La Corte ritiene difficile accertare come tali espressioni di opinione politica o resoconti indipendenti possano costituire una minaccia reale alla sicurezza nazionale, all’integrità territoriale o alla sicurezza pubblica (cfr. Novaya Gazeta e altri, citata sopra, § 104). Inoltre, la Corte osserva che le autorità nazionali non hanno fatto alcuno sforzo per dimostrare in che modo la specifica decisione di Google LLC di ospitare tali contenuti abbia causato o minacciato di danneggiare tali interessi. Il mero fatto che il contenuto divergesse dalla narrazione ufficiale è stato ritenuto sufficiente a giustificare l’imposizione della sanzione.
- In tali circostanze, la Corte non è convinta che l’ingerenza perseguisse effettivamente obiettivi legittimi. Tuttavia, anche supponendo che ciò sia avvenuto, la Corte esaminerà se fosse “necessario in una società democratica” raggiungere tali obiettivi.
- La Corte ribadisce che l’aggettivo “necessario”, ai sensi dell’articolo 10 § 2, implica l’esistenza di un “bisogno sociale imperativo”.
La Corte ha costantemente sottolineato che l’articolo 10 § 2 lascia poco spazio a restrizioni alla libertà di parola o al dibattito politico su questioni di interesse pubblico (cfr. Turchia (n. 1) [GC], n. 26682/95, § 61, CEDU 1999-IV).
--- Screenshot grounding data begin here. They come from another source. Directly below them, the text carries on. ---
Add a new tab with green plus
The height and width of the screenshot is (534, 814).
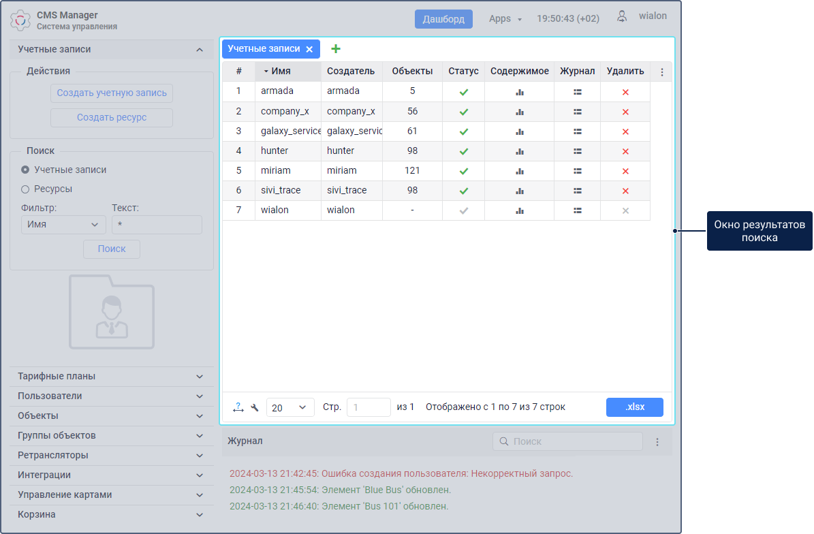335,49
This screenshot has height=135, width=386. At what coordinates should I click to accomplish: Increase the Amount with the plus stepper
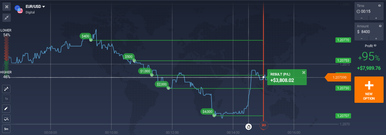point(376,38)
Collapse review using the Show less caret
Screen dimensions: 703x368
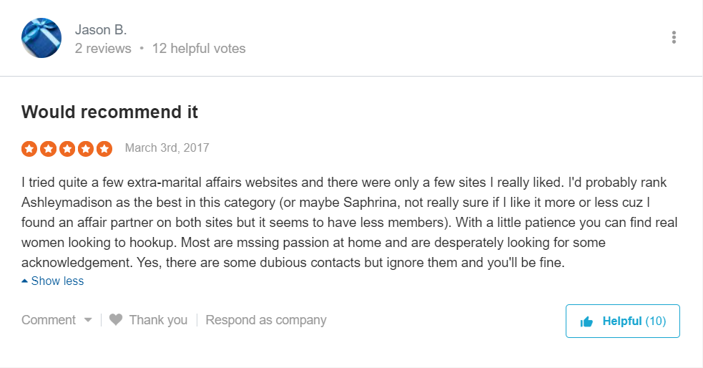pos(24,281)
I limiti della critica ammissibile sono più ampi nei confronti del governo che nei confronti di un privato cittadino o persino di un politico. In un sistema democratico, le azioni o le omissioni del governo devono essere sottoposte a un attento esame non solo da parte delle autorità legislative e giudiziarie, ma anche della stampa e dell’opinione pubblica (cfr. c. Spagna, 23 aprile 1992, § 46, Serie A n. 236).
- La Corte osserva che il contenuto in questione includeva espressioni di sostegno a un oppositore detenuto, inviti a manifestazioni pacifiche e informazioni riguardanti le azioni militari della Russia in Ucraina provenienti da organi di stampa indipendenti.
Tale materiale riguarda indubbiamente questioni di significativo interesse pubblico, in particolare nel contesto di un conflitto armato con profonde implicazioni per la sicurezza europea e globale. Questa stessa caratteristica, che ha consentito alle autorità nazionali di classificare il contenuto come “informazione socialmente rilevante” ai sensi dell’articolo 15.3 della legge sull’informazione, lo ha anche inserito nell’ambito di applicazione dell’espressione protetta ai sensi dell’articolo 10 della Convenzione.
Il dibattito pubblico su tali questioni è fondamentale in una società democratica e qualsiasi restrizione a tale dibattito richiede il più attento esame da parte della Corte (si veda Novaya Gazeta e altri, citata sopra, §112).
- La Corte osserva inoltre che nessuno dei contenuti che le autorità hanno cercato di sopprimere conteneva espressioni di incitamento all’odio, incitamento alla violenza o discriminazione nei confronti di qualsiasi gruppo. L’unica base per richiederne la rimozione sembra essere stata la loro capacità di informare il dibattito pubblico su questioni che le autorità hanno preferito sopprimere.
La Corte ribadisce che l’articolo 10 protegge non solo le informazioni o le idee che sono accolte favorevolmente o considerate inoffensive, ma anche quelle che offendono, sconvolgono o turbano; tali sono le esigenze di pluralismo, tolleranza e apertura mentale senza le quali non esiste una “società democratica” (cfr. H c. Regno Unito, 7 dicembre 1976, § 49, Serie A n. 24).
- Inoltre, per quanto riguarda il requisito di cui all’articolo 15.3 della Legge sull’informazione, secondo cui le informazioni devono essere false e creare rischi specifici, come il rischio di disordini di massa o per la sicurezza pubblica o le infrastrutture, i tribunali nazionali non hanno valutato se il contenuto in questione fosse effettivamente falso o presentasse tali rischi.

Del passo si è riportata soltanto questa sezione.